Pour la première fois dans l’histoire contemporaine, un Nobel de la paix était blessé au visage dans son propre pays, juste avant que l’armée n’intervienne et ne l’enlève, laissant derrière elle 80 cadavres de ses sympathisants. On en a peu parlé. On l’a vite oublié. Comme on avait oublié ce pays, rayé des cartes et des consciences par quarante années de dictature et d’indifférence générale.
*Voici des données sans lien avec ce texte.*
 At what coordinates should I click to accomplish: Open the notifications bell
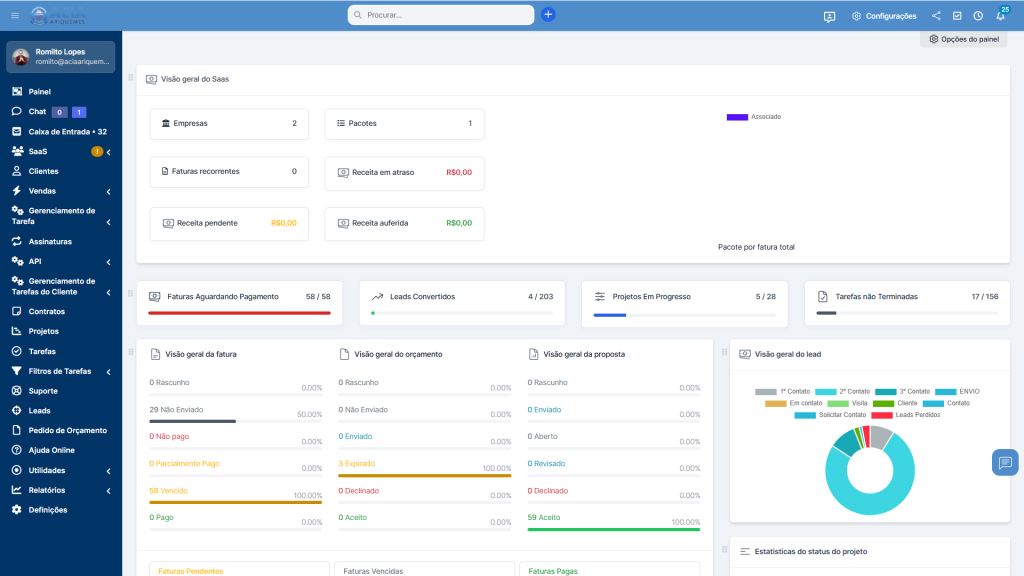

Il a fallu qu’un verrou saute, le plus solide de tous, celui de la peur, pour que saute aussi le verrou de cette indifférence. Il a fallu que ces moines s’ébranlent dans un chant d’amour pour que chante aussi l’espoir, presque immédiatement bâillonné par la répression. « Nous pouvons être comme l’eau au creux des mains, mais nous pourrions être comme des éclats de verre au creux des mains », a écrit Aung San Suu Kyi dans l’un de ses plus beaux textes. Pour l’instant, aucun de ces morceaux de verre n’a eu la force de trancher la main qui l’opprime et qui, comme il y a vingt ans, vient de faire couler le sang.
La communauté internationale ne voit pas très bien comment faire pression sur cette junte qui pressure. Sanctions économiques ? Elles durent depuis des années. L’exemple irakien, avant la guerre, ou celui de Cuba, montre que les sanctions n’ont jamais fait plier les dictateurs, auxquels elles donnent souvent des arguments pour justifier la situation économique catastrophique du pays.
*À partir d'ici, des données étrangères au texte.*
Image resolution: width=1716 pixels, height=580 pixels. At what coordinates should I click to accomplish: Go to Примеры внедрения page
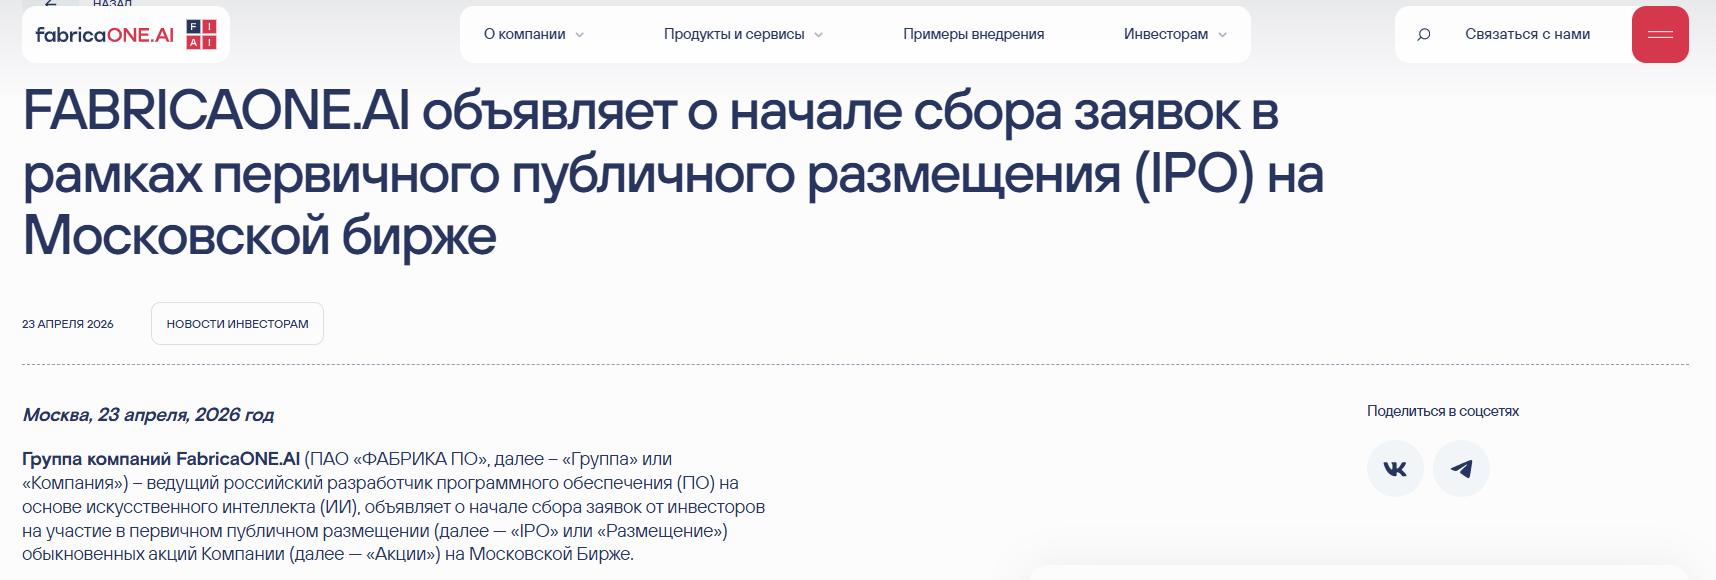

Alors ? Nous ne savons pas ce qui peut aujourd’hui tirer de sa malédiction ce beau pays et ce peuple digne. Ne nous donnons pas non plus bonne conscience en en parlant quelques jours et puis en l’oubliant, une fois de plus, quand la tempête médiatique aura cessé. Quand les images ne seront plus là pour habiller le drame. Quand la rumeur remplacera l’information. Oublier, c’est nier. Oublier, c’est tuer.
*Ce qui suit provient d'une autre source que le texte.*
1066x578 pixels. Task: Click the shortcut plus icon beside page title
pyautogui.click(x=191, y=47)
Lettre d’un Birman ordinaire, confiée à celui qui venait pour voir, en 2003, quelques mois après la tentative d’assassinat de la Dame : « Nous ne voulons pas continuer à attendre. Nous devons agir de concert, de l’intérieur comme de l’extérieur. Plus vous laissez de temps au gouvernement, plus les gens meurent. Plus Mme Suu Kyi vieillit, plus sa marge de manœuvre rétrécit. Nous avons déjà donné quinze ans. Ne songez pas à laisser ce pays se réguler de lui-même : notre gouvernement est un chien enragé qui mord tout ce qu’il peut. A ce chien, vous ne pouvez enseigner la loi du Bouddha. Il est malade et fou, on ne peut pas attendre qu’il aille mieux : le seul moyen de l’arrêter est de le tuer avant qu’il ne morde tout le monde. C’est pourquoi nous avons besoin de vous. » Une chose à faire pour commencer : ne les oublions plus. Oublier, c’est nier. Oublier, c’est tuer.